由于大伯去世,奔丧,我回到了阔别30多年的家乡。
乡村的泥土路够烂,颠簸了一个多小时,没有想到更有一段路是从河道里开进去。当我抵达老家的旧屋时,寒风中,沟里的老老少少几十号人挤在田坎上看热闹。这里很穷,偶尔只能见得辆拖拉机进来。像我们这样的访客,一辆公安吉普,一辆军用越野,实在是很招摇。一张张黝黑粗糙的脸庞,衣着灰暗破旧。他们不认得我,我也不认得他们。我好奇地打量着他们,正如他们好奇地打量着我。突然在心中涌出贺知章的诗句:“少小离家老大回,乡音无改鬓毛衰;儿童相见不相识,笑问客从何处来”。直到幺叔挤了过来,唤我的名字,拉着我的手往房子里走,我才得以进家。

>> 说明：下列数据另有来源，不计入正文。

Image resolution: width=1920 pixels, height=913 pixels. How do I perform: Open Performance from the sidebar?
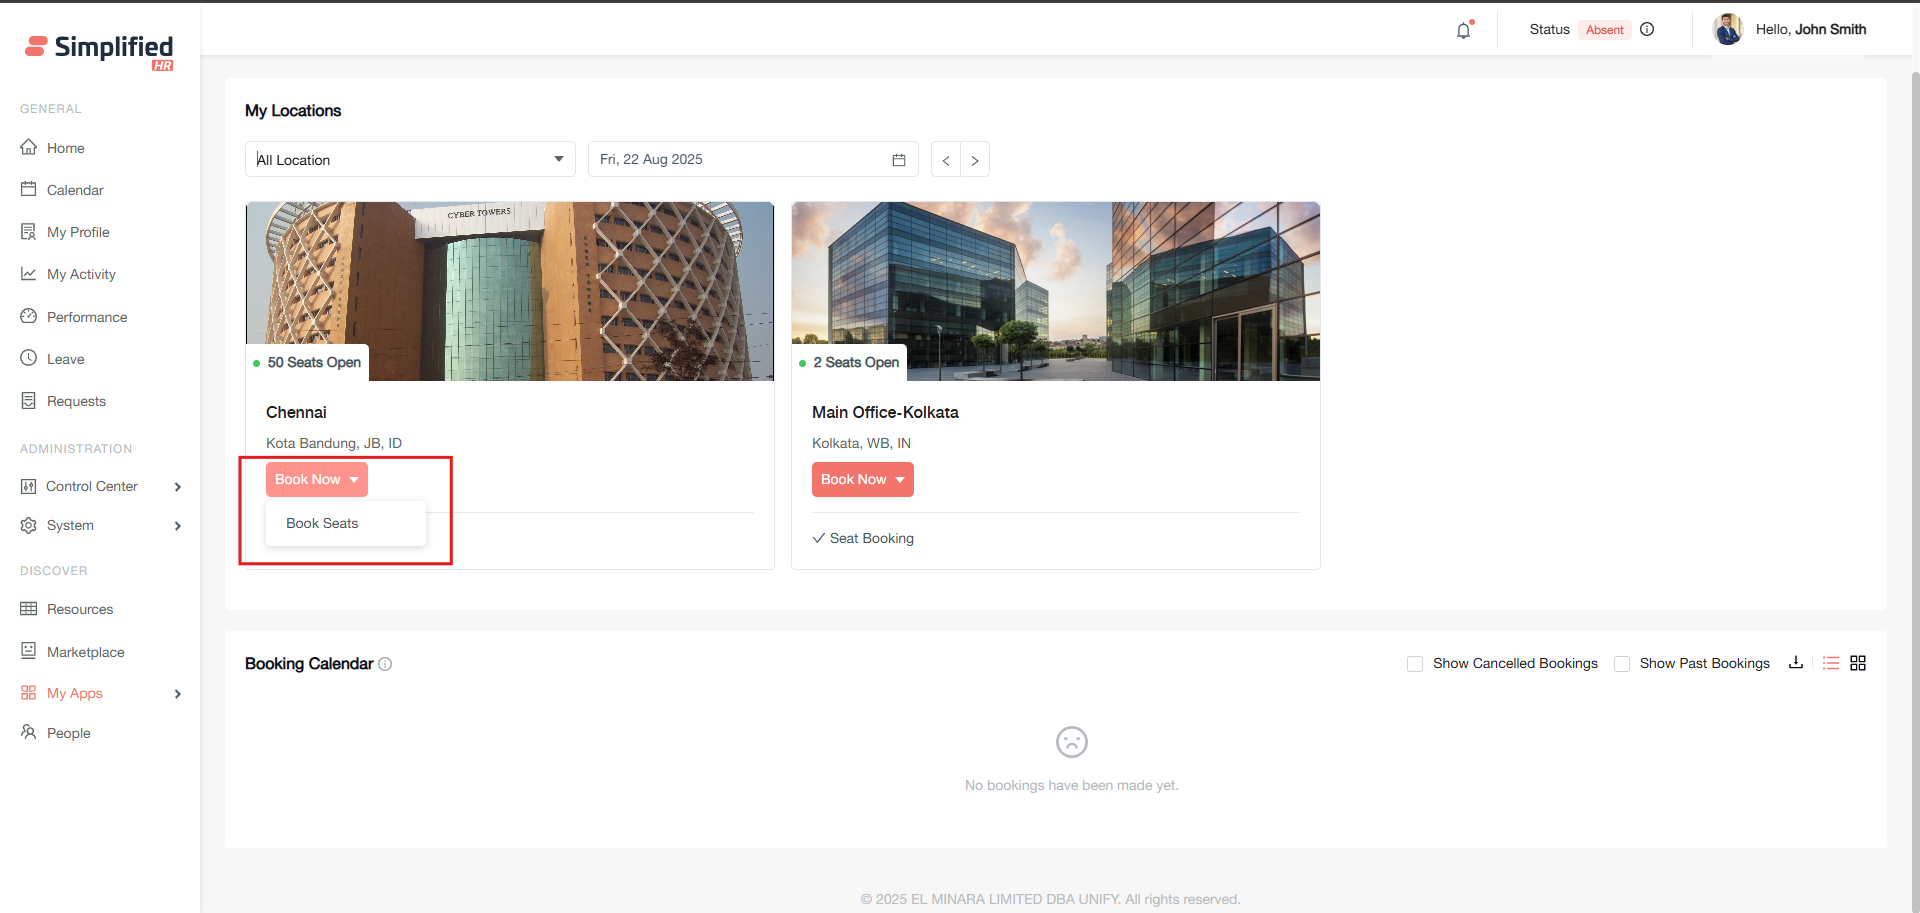tap(87, 317)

给大伯的棺材烧香烧纸后,落了坐,围观的人都挤在屋外好奇地张望着、打听着,我这个陌生的亲戚。幺叔帮我一个个地引见,叔叔伯伯婶娘哥哥嫂嫂,谁跟谁,我一会就糊涂了。整个寨子都是罗姓,姑娘都是嫁到了外村。我爷爷膝下三兄弟。爷爷十多年前过世,这次过世的是大伯,我父亲排行老二,已经四年前过世,最亲的罗姓家族长辈就剩下幺叔一人。父亲三兄弟一共有八个儿子,和我这一个女儿。还记得7岁离开这儿的时侯,幺叔就切切地对父亲说过,我们罗家就这么一个女儿,以后你不要打她了。所以在我儿时的记忆中,对幺叔的记忆是极深刻的。

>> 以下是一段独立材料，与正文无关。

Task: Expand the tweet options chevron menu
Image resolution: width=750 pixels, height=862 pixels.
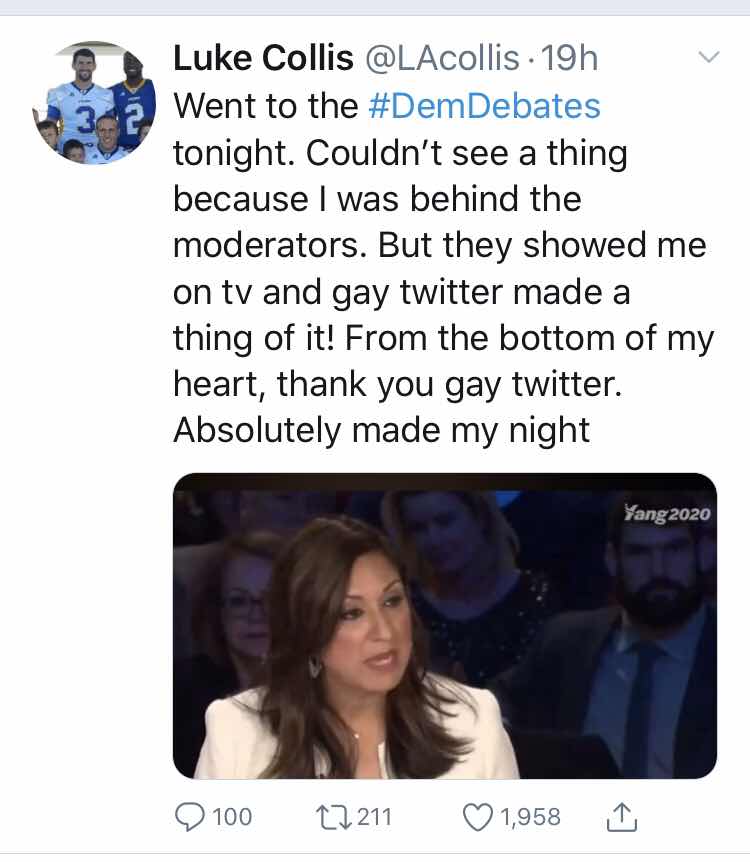Action: click(709, 57)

见过了六个堂兄弟,便也见了他们大大小小的孩子们。堂兄弟们都是地道的农民,岁月的痕迹刻满了他们的脸颊,看上去都大于实际年龄。大的已经抱了孙子,小的也拖着三两个娃。孩子们的衣服说不上褴褛,却也着实单薄、陈旧、肮脏。小孩子围着我发巧克力给他们吃。一张张红扑扑的小脸,由于没有涂抹甘油,在这个季节都裂着口。头发更是蓬乱,多数拖着鼻涕。一双双小手,黑黝粗糙,手背多有裂口或伤疤,指甲里尽是黑垢。只有眼睛很是明亮,都是一些聪颖的孩子。一般他们只会读完小学,最多初中,多半回家放牛砍柴,年龄再大点下地做农活,20岁左右就娶妻或嫁人,生育下一代,生活就这么循环地演绎着,极少能有改变命运的人走出大山。我忽然想起了我自己的孩子。从小他就受到了精心的照顾,良好的教育,衣着光鲜,卫生条件良好,零食不断,玩具无数,很少劳动。都是一个家族的孩子,却从一生下来就命运不同。这次我以侄女的身份前来祭奠,在四壁破旧的屋子里,褴褛的亲戚间,更显得衣着华丽,荣耀风光了。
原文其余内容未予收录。